As for [Éric’s implicit] criticisms of the Communists’ assertion of their identity, I share this view — I’ve talked about it quite enough from within the PCF. But the idea that any movement can say “we’re the leadership of the movement, come along and join us, that’s the only way” worries me, because this approach has already burned out a lot of people’s hopes. Especially as here “Join Us!” is a matter of absorption rather than unity. In LFI there’s no space to say when you disagree.
Hmm, well I get the impression that a lot of people would prefer everyone [all the left-wing parties] to be an equal level, even if this means a level of weakness, rather than have LFI be able to bring together a majoritarian project. That’s also what happened after [the presidential campaign in] 2012, when the PCF sought to play down the success that owed to Mélenchon in particular. That had to do with the motives of the PCF’s own party apparatus, but perhaps also because what we clearly want is to govern.
Now we’ve understood that not everyone will join us. Hence our proposal for the local elections — self-organized citizens’ lists on clear programmatic bases, but not cartels of parties. Even so, I continue to think that an opportunity has been missed, in all this.
Ultimately, folks like you — and I say this from a place of political sympathy — also have some responsibility for the fact that we haven’t succeeded in being the federative structure so that we could all be together.

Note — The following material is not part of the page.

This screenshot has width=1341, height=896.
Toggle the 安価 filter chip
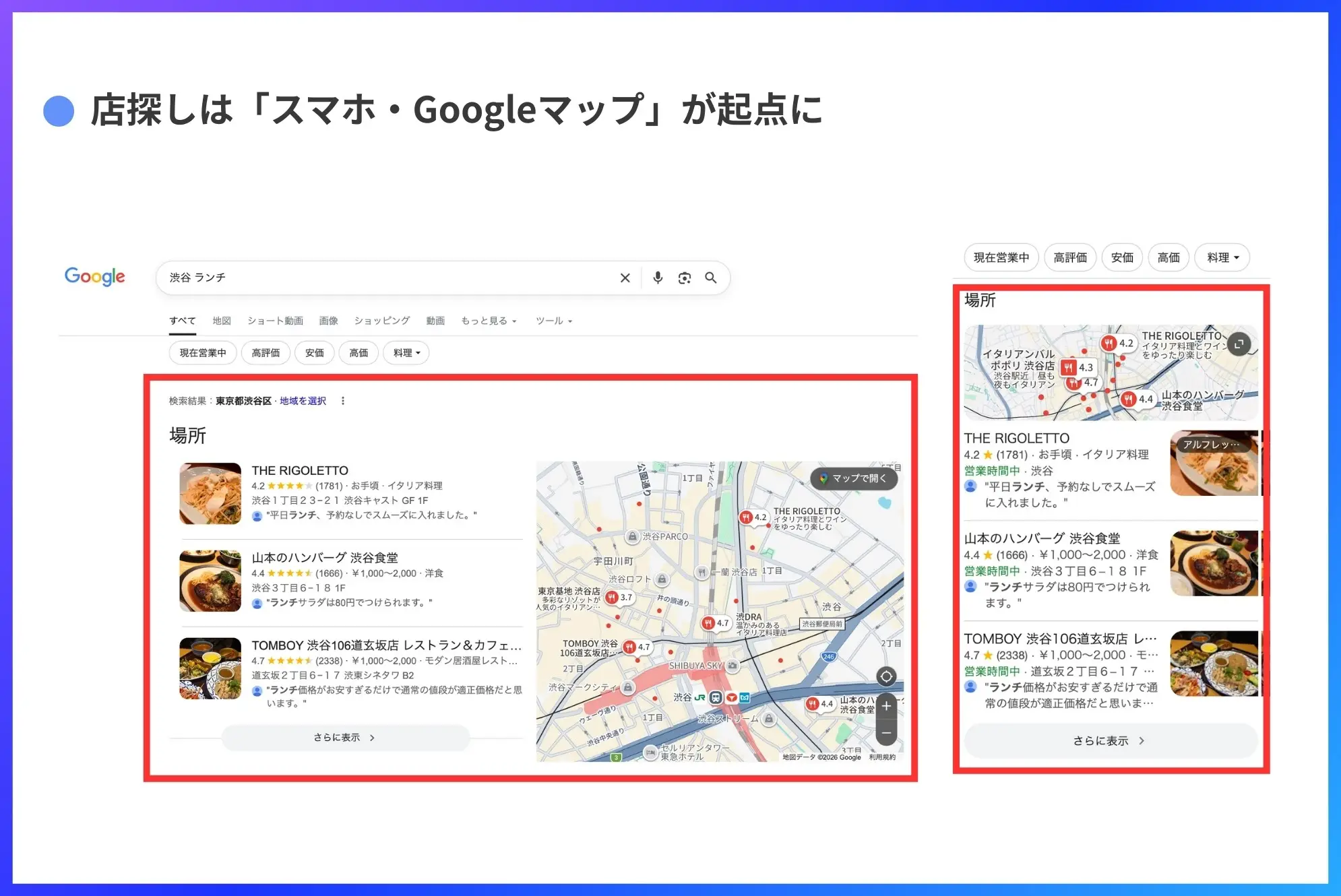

So, there isn’t the mutual trust that would allow you to be in one common political home?
Let’s be clear. The model of “the union of the Left” [historic electoral alliances led by the Socialist and Communist parties] is obsolete today and not something I’d aspire to. The affirmation — from the Front de Gauche onward — that we want to govern is something that’s enthused me. For a long time, us Communists didn’t reckon that was our issue: we were instead focused on consciousness-raising and Communist activity at the municipal level. That said, the project for the conquest of power can’t skip across the need for a long-term mobilization of the popular classes. To oppose the powers-that-be in the most macho terms isn’t enough. There still has to be a whole work of organizing and becoming rooted in society.
That’s a little unfair, though. First off, we have, after all, succeeded in animating a heterogeneous group in the National Assembly. And on the ground, though we’ve lost activist strength compared to the time of the presidential election, we’ve never abandoned popular education and citizen and self-organization. I don’t see what the “Big Bang” would add to that.
The point of the “Big Bang” is to bring people together, not to wipe out what they’re doing already. We shouldn’t abandon what already exists. But the urgency of the socio-environmental challenges we face means we can’t just stop at discussions of the type that says: “It’s a shame you didn’t come along for the ride.” That’s unreal, now. There’s a lot to be done and we can’t operate just as a rolling presidential campaign. There’s an extremely strong aspiration that our fragmented condition should end — an aspiration we find among the signatories to the “Big Bang” appeals, and one I hear voiced in my own constituency. The popular classes, in particular, won’t understand if we each separately plough our own furrow.